La suppression de la taxe sur les dividendes (1,8 milliard €) dont Édouard Philippe a promis de rembourser les actionnaires (5,7 milliards € en 5 ans). Ainsi que la mise en place de la Flat Tax sur les revenus du capital (1,3 milliard €) avec les 11 milliards de diminution d’impôts pour les entreprises d’ici 2022 ne sont que des exemples de cadeaux fiscaux qui seront répercutés sur les ménages par diminution de la dépense sociale et publique. C’est pourquoi, l’État se doit d’imposer une véritable taxation sur les revenus du capital et sur les dividendes afin de sectionner la grande richesse à la gorge, et ne pas demander toujours au même, les ménages des classes populaires et moyennes de trinquer.
Afin de faire passer la salade et sa vinaigrette un peu trop pimentée…
Le trou normand
5. Répartir plus justement l’impôt sur le revenu.
L’impôt est bafoué, décrédibilisé alors qu’il permet que nous
puissions vivre en collectivité. C’est ce qui permet d’instruire, de
rendre un service à la population, de rendre la justice, d’investir, de
développer les territoires, à donner des prestations sociales et aides
sociales…
Or s’il est aujourd’hui méprisé, c’est parce qu’il est injuste. Il faut
donc recréer une véritable politique fiscale. Ainsi au lieu des 5
tranches d’impôts actuels, il faudrait les doubler (10 ou aller jusque
14) pour répartir plus justement l’impôt sur le revenu et la csg.
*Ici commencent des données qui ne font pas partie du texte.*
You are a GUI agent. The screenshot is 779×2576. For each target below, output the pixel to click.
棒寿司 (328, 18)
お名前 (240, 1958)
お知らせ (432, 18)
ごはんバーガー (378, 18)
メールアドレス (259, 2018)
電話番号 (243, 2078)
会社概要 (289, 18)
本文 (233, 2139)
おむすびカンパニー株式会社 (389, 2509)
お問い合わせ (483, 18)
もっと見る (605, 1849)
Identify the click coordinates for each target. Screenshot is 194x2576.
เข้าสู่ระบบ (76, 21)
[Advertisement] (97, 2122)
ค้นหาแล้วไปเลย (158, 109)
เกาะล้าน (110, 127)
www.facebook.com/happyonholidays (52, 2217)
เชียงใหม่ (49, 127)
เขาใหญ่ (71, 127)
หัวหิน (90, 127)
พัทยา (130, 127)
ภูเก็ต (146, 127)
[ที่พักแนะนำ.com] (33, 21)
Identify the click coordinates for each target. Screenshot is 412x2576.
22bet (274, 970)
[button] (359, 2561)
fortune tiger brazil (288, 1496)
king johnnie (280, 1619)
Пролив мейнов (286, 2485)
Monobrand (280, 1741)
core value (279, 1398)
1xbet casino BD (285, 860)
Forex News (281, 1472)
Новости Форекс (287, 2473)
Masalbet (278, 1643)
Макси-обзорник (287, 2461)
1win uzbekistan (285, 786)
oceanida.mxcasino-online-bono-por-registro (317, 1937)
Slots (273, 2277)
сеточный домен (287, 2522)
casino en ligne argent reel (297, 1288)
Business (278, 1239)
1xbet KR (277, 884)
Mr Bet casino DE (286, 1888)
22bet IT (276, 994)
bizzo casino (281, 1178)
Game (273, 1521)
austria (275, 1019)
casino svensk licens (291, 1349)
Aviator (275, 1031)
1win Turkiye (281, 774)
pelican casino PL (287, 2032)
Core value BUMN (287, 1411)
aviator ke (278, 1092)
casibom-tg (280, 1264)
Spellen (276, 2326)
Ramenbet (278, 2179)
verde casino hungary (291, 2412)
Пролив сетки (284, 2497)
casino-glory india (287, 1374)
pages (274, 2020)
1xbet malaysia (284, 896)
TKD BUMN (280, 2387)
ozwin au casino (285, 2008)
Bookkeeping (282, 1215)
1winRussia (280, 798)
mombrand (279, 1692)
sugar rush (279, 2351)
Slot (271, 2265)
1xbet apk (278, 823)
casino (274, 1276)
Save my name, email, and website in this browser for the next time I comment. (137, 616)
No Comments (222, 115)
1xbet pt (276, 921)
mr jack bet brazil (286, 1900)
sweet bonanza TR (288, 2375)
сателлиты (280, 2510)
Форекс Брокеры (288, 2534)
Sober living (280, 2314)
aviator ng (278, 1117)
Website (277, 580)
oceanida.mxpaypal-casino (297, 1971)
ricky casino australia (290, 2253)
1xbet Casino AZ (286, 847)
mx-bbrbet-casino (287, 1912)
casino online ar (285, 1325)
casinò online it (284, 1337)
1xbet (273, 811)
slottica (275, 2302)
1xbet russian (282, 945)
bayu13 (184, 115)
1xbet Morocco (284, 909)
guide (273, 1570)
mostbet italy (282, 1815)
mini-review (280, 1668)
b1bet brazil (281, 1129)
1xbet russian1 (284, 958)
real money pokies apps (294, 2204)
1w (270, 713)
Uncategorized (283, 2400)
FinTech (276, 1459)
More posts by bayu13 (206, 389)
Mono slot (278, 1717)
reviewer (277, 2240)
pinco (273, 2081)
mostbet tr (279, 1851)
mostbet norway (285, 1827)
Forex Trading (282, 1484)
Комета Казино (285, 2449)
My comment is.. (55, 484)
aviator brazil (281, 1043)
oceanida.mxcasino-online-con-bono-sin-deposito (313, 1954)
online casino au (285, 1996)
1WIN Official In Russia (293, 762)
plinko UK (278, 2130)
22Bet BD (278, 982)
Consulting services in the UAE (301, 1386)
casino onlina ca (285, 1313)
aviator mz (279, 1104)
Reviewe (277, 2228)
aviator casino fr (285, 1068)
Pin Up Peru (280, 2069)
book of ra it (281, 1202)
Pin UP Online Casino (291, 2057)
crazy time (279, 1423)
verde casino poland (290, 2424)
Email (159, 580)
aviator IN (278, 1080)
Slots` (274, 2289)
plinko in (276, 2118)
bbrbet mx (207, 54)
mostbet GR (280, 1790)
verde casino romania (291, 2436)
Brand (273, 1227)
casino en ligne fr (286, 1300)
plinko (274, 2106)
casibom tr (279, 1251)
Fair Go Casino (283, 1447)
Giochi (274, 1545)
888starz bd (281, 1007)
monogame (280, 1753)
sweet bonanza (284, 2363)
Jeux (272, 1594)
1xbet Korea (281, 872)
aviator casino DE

En
conséquence chacun payera selon ses moyens avec un taux beaucoup plus
adapté.
Le fromage
6. Une véritable lutte contre la fraude et l’évasion fiscale
Entre ceux qui font le tour des pays avec leurs passeports et
nationalités différentes comme un self service pour payer moins
d’impôts, et ceux qui arrivent à frauder par des mécanismes divers, le
préjudice s’évalue aujourd’hui à 80 milliards € par an. De plus, lorsque
que Macron allège le dispositif contre l’évasion fiscale (Exit Tax), on
sait que la bataille est déjà perdue.
C’est pourquoi il faut partir à la chasse des fraudeurs, de ceux qui
cachent leurs argents dans les paradis fiscaux. L’État doit augmenter
les moyens du FISC avec notamment un plan de recrutement des
contrôleurs. Faire sauter le verrou de Bercy et protéger les lanceurs
d’alerte. Ceci financera la meilleure répartition de l’impôt (point 5).
Le dessert
7. Seuil de richesse
La misère des pauvres ne vit que grâce à l’opulence des riches.
On a réussi à mettre un seuil de pauvreté décrétant qu’en dessous d’un
certain niveau de ressources, des mécanismes institutionnels devaient
être mis en place pour aider la personne en détresse. C’est une question
de justice sociale. Cependant cela devrait également marcher dans
l’autre sens. Il est indécent qu’une personne puisse gagner en un mois
ce qu’une autre gagne en une année. Ainsi, il est important de mettre en
place un seuil de richesse. Au dessus de lui, une taxe de 100 % d’impôt
sera mise en place. Par exemple si on fixe un seuil à 10 000 € mensuel
(1 % de la population), les personnes qui touchent au-dessus seront
taxées à 100 % par un impôt redistributif qui pourrait également
financer la répartition de l’impôt sur 10 tranches (point 5).